Please read through the chapter one more time and as you read, please focus on the formerly blind man’s journey of faith.
As the blind man goes through this journey, we get an amazing revelation regarding the identity of Jesus in this chapter.
It starts at the moment that the man born blind receives his sight in verse eleven. When his friends and neighbors question how his eyes were opened, the man tells what he knows. He says the man called Jesus opened my eyes.
Remember, this guy knows nothing about Jesus, what Jesus looks like and, as far as we know, the man doesn’t know anything else about Jesus’ character or teachings because he hasn’t personally been following Jesus.
So he sticks to what he knows—the man, called Jesus, healed me.
The next step in revelation comes in verse 17 when the man born blind states that Jesus is a Prophet. In this instance, this is about the highest title the man can give Jesus. Because of what’s happened to him, the formerly blind man has come to believe that Jesus is a man of God therefore, Jesus must be a Prophet.
The next step in revelation comes when the man responds to Pharisees questioning and he asks them if they want to become Jesus’ disciples as well. In that context, to become a disciple of someone took commitment as a person would often follow a teacher, and it demonstrated a certain trust in and loyalty to the teacher.
In the heat of the argument with the Pharisees, the man born blind doesn’t hold back and he says, “Why do you keep questioning me—do you ALSO want to become Jesus’ disciple?”
Through all this questioning the man born blind has been doing a lot of thinking. He is growing in his convictions regarding Jesus’ identity and rightly decides that it’s fitting to give Jesus his loyalty and become a disciple of Jesus.
In verse 33 the confidence of the man born blind regarding the identity of Jesus increases even more and we see that as he declares Jesus to be from God.

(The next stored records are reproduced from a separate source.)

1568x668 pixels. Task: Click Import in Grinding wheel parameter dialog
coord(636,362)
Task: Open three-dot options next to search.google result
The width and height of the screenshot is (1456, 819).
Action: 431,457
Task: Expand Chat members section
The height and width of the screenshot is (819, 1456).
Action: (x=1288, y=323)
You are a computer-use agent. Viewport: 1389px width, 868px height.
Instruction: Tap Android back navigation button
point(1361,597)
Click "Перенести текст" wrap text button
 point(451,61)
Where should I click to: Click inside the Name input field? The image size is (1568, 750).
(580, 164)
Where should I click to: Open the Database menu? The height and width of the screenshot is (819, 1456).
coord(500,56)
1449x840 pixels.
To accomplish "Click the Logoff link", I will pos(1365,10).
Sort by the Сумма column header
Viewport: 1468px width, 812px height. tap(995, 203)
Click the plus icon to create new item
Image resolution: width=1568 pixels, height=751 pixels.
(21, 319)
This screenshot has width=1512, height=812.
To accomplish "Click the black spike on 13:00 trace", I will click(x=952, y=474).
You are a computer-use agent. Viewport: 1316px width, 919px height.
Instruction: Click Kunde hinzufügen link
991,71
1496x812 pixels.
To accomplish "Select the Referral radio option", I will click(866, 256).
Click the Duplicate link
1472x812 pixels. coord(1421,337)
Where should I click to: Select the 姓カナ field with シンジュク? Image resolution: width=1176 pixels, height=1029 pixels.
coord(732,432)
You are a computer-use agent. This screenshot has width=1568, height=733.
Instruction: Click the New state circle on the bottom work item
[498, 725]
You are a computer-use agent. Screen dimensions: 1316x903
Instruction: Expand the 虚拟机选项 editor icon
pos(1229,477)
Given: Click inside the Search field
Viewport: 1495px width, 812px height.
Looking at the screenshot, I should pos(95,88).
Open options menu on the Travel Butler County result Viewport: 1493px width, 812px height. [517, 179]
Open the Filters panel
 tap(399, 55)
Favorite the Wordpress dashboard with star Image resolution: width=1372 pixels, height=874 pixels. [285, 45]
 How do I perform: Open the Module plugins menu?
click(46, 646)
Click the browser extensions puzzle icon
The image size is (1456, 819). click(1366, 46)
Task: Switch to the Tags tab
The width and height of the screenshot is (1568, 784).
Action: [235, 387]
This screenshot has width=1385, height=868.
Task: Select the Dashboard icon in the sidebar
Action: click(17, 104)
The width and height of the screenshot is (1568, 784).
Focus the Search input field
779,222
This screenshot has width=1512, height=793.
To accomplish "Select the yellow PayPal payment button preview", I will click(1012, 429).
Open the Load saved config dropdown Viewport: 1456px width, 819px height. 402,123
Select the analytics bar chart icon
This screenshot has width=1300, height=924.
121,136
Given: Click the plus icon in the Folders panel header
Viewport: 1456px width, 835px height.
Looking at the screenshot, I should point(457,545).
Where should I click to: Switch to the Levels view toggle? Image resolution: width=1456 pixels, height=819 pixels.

Who else but a man of God could have performed such a miraculous healing?
Finally, in that wonderful and gratifying moment when the man meets and sees Jesus face to face, we get to hear his amazing confession of faith. He calls Jesus “Lord” and worships Him.
For this formerly blind man, Jesus is no longer just a man doing good things, Jesus isn’t just someone who has come from God and Jesus is more than someone to be respected and followed.
The man has come to realize the true identity of Jesus. He is the Son of Man, the Lord, and worthy of the man’s life, trust, praise, and worship.
Every title given to Jesus by this man reveals more and more of Jesus’ identity. Every title has been a revelation of grace, allowing the man born blind, and us, to see the real Jesus, the Son of God, the Lord, the only one worthy of our life, trust, faith, and worship.
Great stuff, but so what? It’s wonderful to see this man’s journey of faith, but what about us?
As we read the story about the man born blind and his journey of faith, we are invited to make a choice of our own regarding how we see Jesus.
Is He only a good man who did good deeds?
Is He just a godly guy, one who is close to God and who should be honored and respected?
Is Jesus merely a historical figure who is worthy to be studied and followed, who has knowledge and wisdom that will benefit us, making us into a better person, or who will possibly help us to live and have a better life?
Or is Jesus worthy of your whole life and worship?
Every title given to Jesus in this chapter spills over each other, drawing us deeper, helping us to see the true identity of Jesus, the real Jesus—not just our limited image of Him.
Gary Burge, in his commentary on John’s Gospel, asks a great question of us.
All the evidence of the miracle and Jesus’ identity are here. Now, will I believe with the blind man—or will I ask antagonistic questions?
Who is Jesus and what choice will you make regarding who He is?
God bless you and know that I’m praying for you constantly.